名古屋市交通局は、地下鉄駅リニューアルに向けて、設計初弾として東山線千種駅の基本・実施設計に着手する。これに先立ち設計業務の一般競争入札を公告した。入札書は4月23〜26日に受け付ける。開札日は4月26日。履行期間は2020年3月13日まで。工事は20年度に発注する計画だ。19年度は他に名城線上前津駅のリニューアルに向けて、基本設計を進める方針を示している。
千種駅は、地下2階地上出入り口部で構成。延べ床面積は5195平方b。地下2階のホームは相対式。出入り口は6カ所で、うち1カ所はエレベーターとなっている。同駅は駅長室の設置場所変更や駅ナカ店舗設置(コーヒーショップとコンビニエンスストア)、一部出入り口の改修などを18年度末までに完了させており、より早く駅リニューアルを完了させることが可能なため、設計を先行させることとした。
同駅のリニューアル対象は、ホーム全体とコンコースの一部など。デザイン方針や改修方針、意匠計画などを決めた上で、全体の壁や床、天井について、施工技術や保守・機能、コスト面などを踏まえて仕上げ材料を決める。照明はLED化とし、照明手法や照度などの在り方を決めた上で詳細を検討する。
給排水衛生設備や消火設備、換気空調設備、防災設備などは露出配管やダクト類を直接目に触れることがないよう、ルート変更を検討する。また、ホームの冷房化に向けて冷房方式や能力、機器設置方法などの詳細を決める考え。
サイン表示は、栄駅などサインを一新した駅と同様、新たなサイン設備とする。
工事は20年度に着手し、22年度ごろの完成を目指す見込み。
【上前津駅は基本設計 21年度着工目指す】
上前津駅は、19年度に基本設計、20年度に実施設計を行い、21年度の工事着手を計画する。
同局が18年12月にまとめた地下鉄駅リニューアル計画によると、地下鉄開業から60年以上が経過したのを機会に、開業から50年以上計画した駅を対象とした「明るく、清潔感のある快適な駅」へのリニューアルを実施。市民・利用者が駅の変化を実感できるような改修を実施する方針を示している。

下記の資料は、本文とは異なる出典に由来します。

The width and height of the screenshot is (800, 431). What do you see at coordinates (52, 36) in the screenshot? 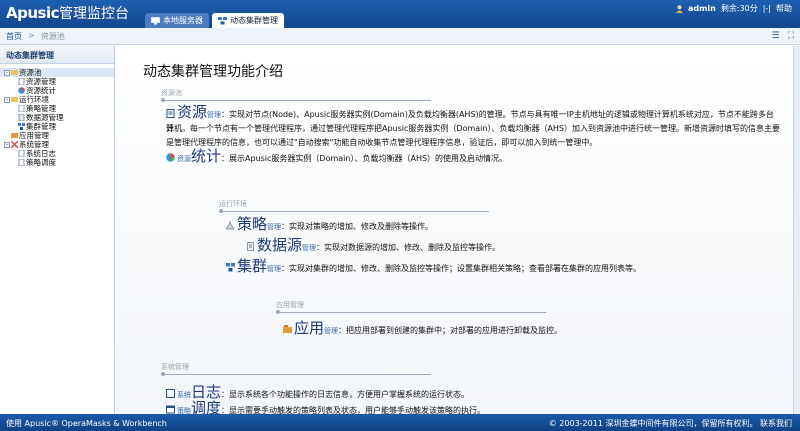
I see `breadcrumb-current: 资源池` at bounding box center [52, 36].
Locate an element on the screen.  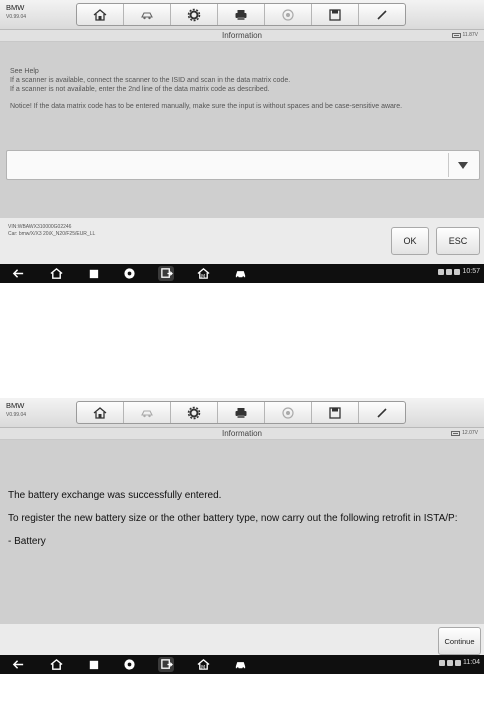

リニューアル対象は、ホーム、コンコース、階段、出入り口通路、出入り口上屋の利用者が出入りする駅空間全てが対象。改修水準は▽標準駅▽特別改修駅▽主要駅―によって分類。主要駅は、名古屋駅と栄駅、金山駅が対象となっている。これら主要3駅は、名古屋の玄関口としてふさわしい駅となるよう差別化。特別改修駅は一定の乗降者数がある主要観光施設最寄り駅とし、地域の特色を生かした特別なデザインによる駅改修を視野に入れる。
19年度に設計に着手する2駅はいずれも標準駅として改修を行う見通しだ。
中期経営計画(計画期間19〜23年度)では計画期間内に8駅でリニューアル改修に着手する方針を打ち出している。